Additional displayed information will include medicines administered to the patient, including the time of administration and the next scheduled allotment. In the instance of burns, an automated calculation of the affected surface area will be displayed, along with automated calculation of fluid resuscitation.
A click of a mouse/remote control can move responders from one screen to another. The software running the newly-dubbed eBroselow software program runs on LabVIEW, owned by National Instruments. Known as TEAM Broselow, the method is being tested at various hospitals, including facilities in Roanoke, Va., Austin, Texas, and Winston-Salem, N.C., and will be fine tuned as additional input comes in from doctors, nurses and other medical personnel, said Muelenaer.
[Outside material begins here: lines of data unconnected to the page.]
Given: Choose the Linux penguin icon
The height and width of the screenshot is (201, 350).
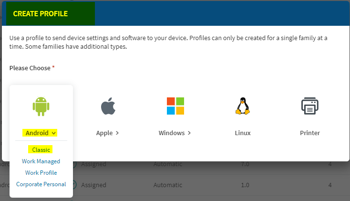Looking at the screenshot, I should pyautogui.click(x=242, y=106).
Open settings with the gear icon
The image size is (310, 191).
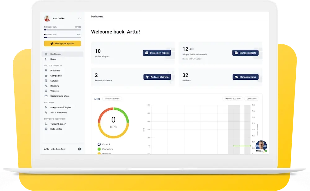79,149
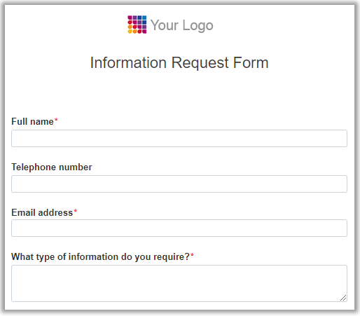Click the yellow bottom-left dot of the logo
This screenshot has width=360, height=316.
(130, 32)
Many of the new features already include input from medical personnel around the country, Muelenaer said. One example: The ability to track by barcode-scan the exact types and amounts of medicine administered to the patient. "The idea is to give multiple people access to the same info, on a big screen," said Al Wicks, an associate professor of mechanical engineering at Virginia Tech, who serves on the Pediatric Medical Device Institute's leadership team with Muelenaer.
Much of the work to digitize the Broselow Tape for display on LCD televisions was completed by Carlos Guevara, a Virginia Tech master's student in mechanical engineering from El Salvador who recently became an American citizen. Emergency medical personnel still will rely on the physical laminated tape to determine the child's care-need level, before utilizing the digital display version.
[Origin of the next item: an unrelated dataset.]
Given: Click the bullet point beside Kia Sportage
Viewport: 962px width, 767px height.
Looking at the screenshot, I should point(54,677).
"Doing this was a rather simple task," said Guevara. "The challenges arose in an attempt to take advantage of current technology in order to develop a much more enhanced device, such as using the available drug concentration information to calculate volume to administer once a drug has been scanned."
The idea for a digital version of the Broselow Tape came two-fold, hundreds of miles apart. In Hickory, Broselow was working with a collaborator on a Web-based adaptation as far back as three years ago. Meanwhile, more than a year ago, Stacy Steans, a pediatric physician at Roanoke's Carilion Clinic Children's Hospital, had his own epiphany about converting the paper-based data to a wireless format displayed on a monitor. Eventually, Steans and Muelenaer at Carilion, the Virginia Tech College of Engineering and Broselow himself all came together to work on the process.
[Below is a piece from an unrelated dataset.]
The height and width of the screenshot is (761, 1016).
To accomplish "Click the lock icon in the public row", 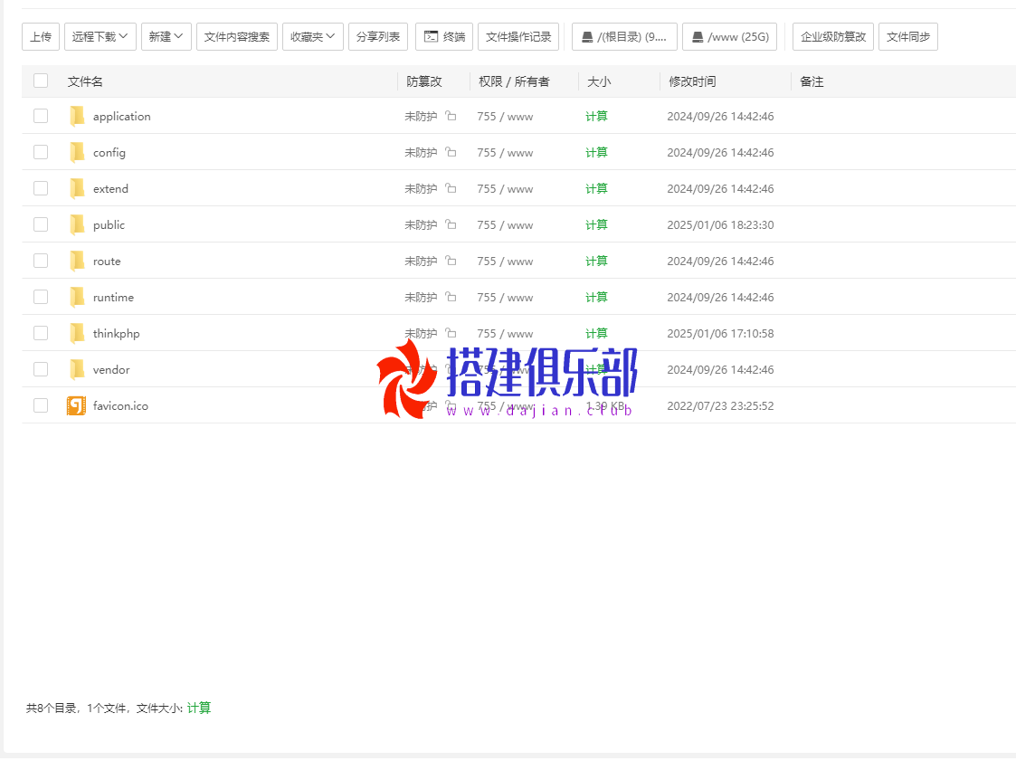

"We showed them what we had developed and they showed us what they had developed," said Broselow, who developed the tape after moving from a private practice set-up to emergency room, and seeing the need for large medical teams to have set standards for child emergency care response. "The initial content on the large screen was a combination of what their thinking was and the content information we had."
Funding for the project came from the Childress Institute for Pediatric Trauma. Rural hospitals, such as those located throughout Southwest Virginia, could benefit most from the software device, more so than urban hospitals with high-capita populations of children. "There are not as many children, so there are not as many cases," he said.
The tape itself is designed for children 12-years-old or younger, and having a maximum weight of roughly 80 pounds. Separately, Broselow and his company are continuing work on several digital formats for emergency rooms of all types and additional user formats such as iPhone applications and several publications, plus additional emergency response needs such as wounds sustained from chemical weapons.